PARIS (AP) — It's an ugly spat for such a glamorous industry: French luxury powerhouse LVMH and U.S. jeweler Tiffany & Co. are blaming each other for the collapse of what would have been the sector's biggest-ever buyout deal.
Paris-based LVMH had announced Wednesday it was abandoning the $14.5 billion takeover plan because the French government had requested a delay to assess the impact of proposed U.S. tariffs. Tiffany sued to enforce the deal, and on Thursday LVMH lashed back.
The Paris-based conglomerate — whose holdings including Christian Dior, Louis Vuitton, Moet & Chandon, Bulgari and Sephora — issued a statement threatening legal action of its own, accusing Tiffany of mismanaging the financial crisis prompted by virus lockdowns.
LVMH criticized Tiffany for issuing dividends even as it was losing money, and Tiffany’s performance in the first half of this year was “significantly” worse than that of other LVMH brands during the period. "LVMH confirms that the conditions are not met" to close the deal, it said.
Even before Wednesday’s announcement, the deal’s value had been eroded by wider industry troubles caused by the coronavirus pandemic, which has caused retail sales to plunge around the world.

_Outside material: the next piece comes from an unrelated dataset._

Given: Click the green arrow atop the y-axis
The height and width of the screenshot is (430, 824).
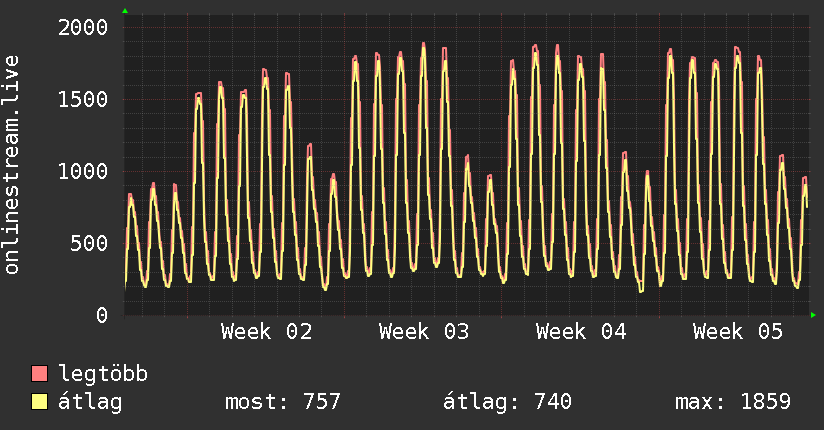Looking at the screenshot, I should [x=125, y=11].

Tiffany, based in New York, said LVMH’s argument for halting the buyout has no basis in French law, and that LVMH hadn't attempted to seek the required antitrust approval from three jurisdictions. LVMH disputed that, and said the necessary approvals were expected in October.
Tiffany, known for its delicate jewelry, distinctive blue boxes and an Audrey Hepburn movie, had been trying to transform its brand to appeal to younger and more digital shoppers. LVMH, had thought the deal would strengthen its position in high-end jewelry and in the U.S. market.
The pandemic threw all those assumptions and plans in doubt, and the threat of new tariffs between the U.S. and Europe was cited as a further complicating issue.